“Who can ignore that little science experiment you call IKAR?” says Rabbi David Wolpe in an online video “roast” of one of Los Angeles’ most un-orthodox Jewish congregations and its sometimes controversial rabbi, Sharon Brous. “It’s like Mike and Ike, compared to our crème brûlée.”
Wolpe, chief rabbi of Temple Sinai, a grand synagogue on upscale Wilshire Boulevard, was poking good-natured fun at the funky and folksy — but rapidly growing — phenomenon that is IKAR. In the video (scripted as a Purim prank by IKAR’s own in-house comedy writers), he goes on to gibe at Brous’s casual hairstyle and IKAR’s lack of a building of its own.
Brous is sticking with her hairdo. But IKAR, the famously anti-institutional spiritual community she founded with a handful of families eight years ago in a member’s living room, is now moving in some ways toward becoming a traditional institution more like Temple Sinai. Most notably, IKAR, whose members have worshipped for years in a rented auditorium, is planning to purchase a building of its own.

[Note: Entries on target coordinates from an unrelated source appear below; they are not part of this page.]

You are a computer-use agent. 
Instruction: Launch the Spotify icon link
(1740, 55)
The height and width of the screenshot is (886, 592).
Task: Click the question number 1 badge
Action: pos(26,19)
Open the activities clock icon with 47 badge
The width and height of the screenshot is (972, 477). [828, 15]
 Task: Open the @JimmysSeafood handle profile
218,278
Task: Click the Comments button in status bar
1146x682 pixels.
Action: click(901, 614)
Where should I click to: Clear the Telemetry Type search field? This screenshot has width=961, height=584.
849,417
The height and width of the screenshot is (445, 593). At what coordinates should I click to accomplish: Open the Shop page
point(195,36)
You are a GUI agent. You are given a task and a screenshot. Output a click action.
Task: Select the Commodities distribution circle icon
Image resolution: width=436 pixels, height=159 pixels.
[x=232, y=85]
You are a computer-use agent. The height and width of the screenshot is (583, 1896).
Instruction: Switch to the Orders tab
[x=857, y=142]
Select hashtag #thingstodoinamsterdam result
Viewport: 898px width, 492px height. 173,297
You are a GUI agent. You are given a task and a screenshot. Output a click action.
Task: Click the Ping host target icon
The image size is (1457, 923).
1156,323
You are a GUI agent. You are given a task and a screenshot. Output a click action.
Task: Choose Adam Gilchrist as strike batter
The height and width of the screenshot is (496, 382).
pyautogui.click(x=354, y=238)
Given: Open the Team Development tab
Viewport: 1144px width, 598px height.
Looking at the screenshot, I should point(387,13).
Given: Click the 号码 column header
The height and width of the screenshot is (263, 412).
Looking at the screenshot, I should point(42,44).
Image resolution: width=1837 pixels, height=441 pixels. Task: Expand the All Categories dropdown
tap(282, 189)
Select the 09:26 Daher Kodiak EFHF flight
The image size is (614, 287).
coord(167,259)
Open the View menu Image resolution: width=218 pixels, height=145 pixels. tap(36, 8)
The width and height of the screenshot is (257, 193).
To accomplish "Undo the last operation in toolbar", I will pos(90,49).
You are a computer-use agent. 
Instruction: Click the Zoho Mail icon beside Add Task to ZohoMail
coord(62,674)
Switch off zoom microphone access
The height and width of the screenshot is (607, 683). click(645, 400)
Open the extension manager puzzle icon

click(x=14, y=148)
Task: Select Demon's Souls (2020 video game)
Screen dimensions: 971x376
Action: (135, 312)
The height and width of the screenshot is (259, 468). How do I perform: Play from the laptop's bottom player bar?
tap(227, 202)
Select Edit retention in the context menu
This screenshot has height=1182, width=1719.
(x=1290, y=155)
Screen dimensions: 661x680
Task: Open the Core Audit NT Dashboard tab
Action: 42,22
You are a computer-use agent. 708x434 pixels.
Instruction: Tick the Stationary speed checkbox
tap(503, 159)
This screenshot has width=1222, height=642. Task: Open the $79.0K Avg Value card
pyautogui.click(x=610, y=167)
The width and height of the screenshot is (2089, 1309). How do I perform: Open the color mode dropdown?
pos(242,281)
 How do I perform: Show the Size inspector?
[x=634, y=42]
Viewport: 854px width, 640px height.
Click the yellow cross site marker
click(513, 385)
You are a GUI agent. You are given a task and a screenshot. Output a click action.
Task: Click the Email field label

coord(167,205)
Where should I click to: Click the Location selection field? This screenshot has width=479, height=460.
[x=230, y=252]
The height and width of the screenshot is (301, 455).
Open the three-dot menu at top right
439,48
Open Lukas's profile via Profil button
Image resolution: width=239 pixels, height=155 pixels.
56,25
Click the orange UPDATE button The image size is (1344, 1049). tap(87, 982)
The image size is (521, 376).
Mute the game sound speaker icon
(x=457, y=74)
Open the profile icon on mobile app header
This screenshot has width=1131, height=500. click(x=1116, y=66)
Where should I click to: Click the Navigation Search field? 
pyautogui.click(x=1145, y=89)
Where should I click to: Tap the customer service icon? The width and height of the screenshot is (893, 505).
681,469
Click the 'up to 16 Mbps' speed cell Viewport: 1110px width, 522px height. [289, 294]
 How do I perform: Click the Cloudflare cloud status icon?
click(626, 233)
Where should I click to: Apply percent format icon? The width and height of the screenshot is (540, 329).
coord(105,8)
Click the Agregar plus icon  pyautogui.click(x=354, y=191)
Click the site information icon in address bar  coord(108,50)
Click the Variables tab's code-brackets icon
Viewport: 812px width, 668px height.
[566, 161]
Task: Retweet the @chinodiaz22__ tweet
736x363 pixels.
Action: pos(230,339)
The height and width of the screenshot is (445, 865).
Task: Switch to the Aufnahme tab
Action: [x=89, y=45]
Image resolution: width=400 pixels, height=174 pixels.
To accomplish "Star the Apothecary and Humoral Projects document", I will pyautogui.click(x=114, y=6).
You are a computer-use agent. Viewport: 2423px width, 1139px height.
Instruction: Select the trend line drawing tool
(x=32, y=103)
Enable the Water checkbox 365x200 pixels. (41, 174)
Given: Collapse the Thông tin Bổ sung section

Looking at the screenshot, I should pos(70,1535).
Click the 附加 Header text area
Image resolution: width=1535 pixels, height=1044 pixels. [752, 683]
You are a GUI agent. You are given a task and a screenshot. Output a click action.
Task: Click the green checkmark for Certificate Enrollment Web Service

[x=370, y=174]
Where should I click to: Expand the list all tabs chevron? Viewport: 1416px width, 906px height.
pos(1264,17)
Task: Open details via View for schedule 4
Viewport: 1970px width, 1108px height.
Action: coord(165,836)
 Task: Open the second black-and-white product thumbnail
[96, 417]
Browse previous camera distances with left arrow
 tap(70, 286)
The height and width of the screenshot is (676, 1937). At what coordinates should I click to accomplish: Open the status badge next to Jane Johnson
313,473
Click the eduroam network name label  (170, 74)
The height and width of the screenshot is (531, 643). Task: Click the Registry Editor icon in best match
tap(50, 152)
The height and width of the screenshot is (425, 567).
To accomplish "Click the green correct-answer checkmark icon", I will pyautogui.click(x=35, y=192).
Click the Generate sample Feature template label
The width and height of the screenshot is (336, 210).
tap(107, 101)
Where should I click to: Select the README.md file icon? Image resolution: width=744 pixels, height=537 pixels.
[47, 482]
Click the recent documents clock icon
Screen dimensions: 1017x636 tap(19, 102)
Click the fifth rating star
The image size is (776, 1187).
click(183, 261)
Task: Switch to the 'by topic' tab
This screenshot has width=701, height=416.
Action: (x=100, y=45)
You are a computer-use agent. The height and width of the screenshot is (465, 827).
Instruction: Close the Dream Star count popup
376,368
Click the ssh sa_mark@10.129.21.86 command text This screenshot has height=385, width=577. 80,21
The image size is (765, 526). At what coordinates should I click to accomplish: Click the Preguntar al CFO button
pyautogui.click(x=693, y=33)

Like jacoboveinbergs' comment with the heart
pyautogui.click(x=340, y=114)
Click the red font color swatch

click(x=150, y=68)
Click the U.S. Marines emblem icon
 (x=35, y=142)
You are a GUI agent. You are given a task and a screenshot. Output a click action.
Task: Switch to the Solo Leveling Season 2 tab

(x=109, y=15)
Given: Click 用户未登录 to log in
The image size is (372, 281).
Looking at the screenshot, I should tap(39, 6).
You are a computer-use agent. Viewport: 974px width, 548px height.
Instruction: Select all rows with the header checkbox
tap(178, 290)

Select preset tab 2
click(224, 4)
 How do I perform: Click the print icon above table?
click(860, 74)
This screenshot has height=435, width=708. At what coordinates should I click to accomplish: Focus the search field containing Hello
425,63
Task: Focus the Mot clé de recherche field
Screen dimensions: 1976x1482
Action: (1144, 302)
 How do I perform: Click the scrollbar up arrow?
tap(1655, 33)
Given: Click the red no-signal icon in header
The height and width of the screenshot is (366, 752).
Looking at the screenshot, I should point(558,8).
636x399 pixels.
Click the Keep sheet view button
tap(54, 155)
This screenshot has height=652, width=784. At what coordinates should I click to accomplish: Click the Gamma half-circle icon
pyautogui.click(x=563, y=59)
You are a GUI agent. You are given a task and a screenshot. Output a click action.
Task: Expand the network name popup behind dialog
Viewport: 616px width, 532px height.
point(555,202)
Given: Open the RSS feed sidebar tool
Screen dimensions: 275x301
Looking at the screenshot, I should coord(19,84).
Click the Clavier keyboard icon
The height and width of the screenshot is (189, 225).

The move reflects the reality of a community that is today a powerful—and in some quarters, envied — force in L.A. Jewish life. But it’s not just the prospect of meeting mortgages, maintenance budgets and insurance costs that portends a seismic change for a congregation more used to flying by the seat of its pants. IKAR’S vision of that building, if it comes to fruition, will all but revolutionize American Jewry’s concept of what a synagogue is or can be.
In an email to the Forward, the congregation’s executive director and co-founder, Melissa Balaban, described “a dynamic center of Jewish engagement” that will “accommodate a wide range of uses including sacred space, open art studio space, a music lab, a library/beit midrash/beit café, outdoor gathering and garden space [and] a learning center (for children and adults).”